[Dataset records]
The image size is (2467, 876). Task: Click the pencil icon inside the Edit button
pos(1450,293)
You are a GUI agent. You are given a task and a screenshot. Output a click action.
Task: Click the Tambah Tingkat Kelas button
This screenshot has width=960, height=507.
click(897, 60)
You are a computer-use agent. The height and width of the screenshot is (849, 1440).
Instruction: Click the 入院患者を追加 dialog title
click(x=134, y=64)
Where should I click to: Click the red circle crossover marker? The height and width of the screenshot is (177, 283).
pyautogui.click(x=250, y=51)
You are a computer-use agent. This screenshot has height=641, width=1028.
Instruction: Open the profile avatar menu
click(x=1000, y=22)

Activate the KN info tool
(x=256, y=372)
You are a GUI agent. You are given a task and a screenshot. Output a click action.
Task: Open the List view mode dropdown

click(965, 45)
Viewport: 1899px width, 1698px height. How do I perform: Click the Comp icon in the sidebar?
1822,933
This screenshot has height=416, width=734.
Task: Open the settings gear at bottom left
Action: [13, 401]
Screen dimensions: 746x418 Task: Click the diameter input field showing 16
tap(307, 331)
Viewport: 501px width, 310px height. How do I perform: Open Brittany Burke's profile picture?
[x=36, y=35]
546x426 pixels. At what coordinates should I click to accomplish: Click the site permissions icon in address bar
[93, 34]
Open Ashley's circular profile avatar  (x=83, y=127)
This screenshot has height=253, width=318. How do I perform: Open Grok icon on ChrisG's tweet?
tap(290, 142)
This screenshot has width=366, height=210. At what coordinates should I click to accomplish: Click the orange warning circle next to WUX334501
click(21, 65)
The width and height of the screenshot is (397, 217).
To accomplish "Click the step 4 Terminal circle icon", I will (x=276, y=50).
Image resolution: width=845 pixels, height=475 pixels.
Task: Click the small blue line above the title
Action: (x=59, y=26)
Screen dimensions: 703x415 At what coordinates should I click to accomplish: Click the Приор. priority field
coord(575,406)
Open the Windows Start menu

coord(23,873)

Instructions for the task: Convert the entries starting with the line that contains "Where should I" and going on through the line that contains "Open Ashley's circular" into a JSON list of strings, one string per line, leaving out blank lines.

Final answer:
[
  "Where should I click to: Click the red circle crossover marker? The height and width of the screenshot is (177, 283).",
  "pyautogui.click(x=250, y=51)",
  "You are a computer-use agent. This screenshot has height=641, width=1028.",
  "Instruction: Open the profile avatar menu",
  "click(x=1000, y=22)",
  "Activate the KN info tool",
  "(x=256, y=372)",
  "You are a GUI agent. You are given a task and a screenshot. Output a click action.",
  "Task: Open the List view mode dropdown",
  "click(965, 45)",
  "Viewport: 1899px width, 1698px height. How do I perform: Click the Comp icon in the sidebar?",
  "1822,933",
  "This screenshot has height=416, width=734.",
  "Task: Open the settings gear at bottom left",
  "Action: [13, 401]",
  "Screen dimensions: 746x418 Task: Click the diameter input field showing 16",
  "tap(307, 331)",
  "Viewport: 501px width, 310px height. How do I perform: Open Brittany Burke's profile picture?",
  "[x=36, y=35]",
  "546x426 pixels. At what coordinates should I click to accomplish: Click the site permissions icon in address bar",
  "[93, 34]",
  "Open Ashley's circular profile avatar  (x=83, y=127)"
]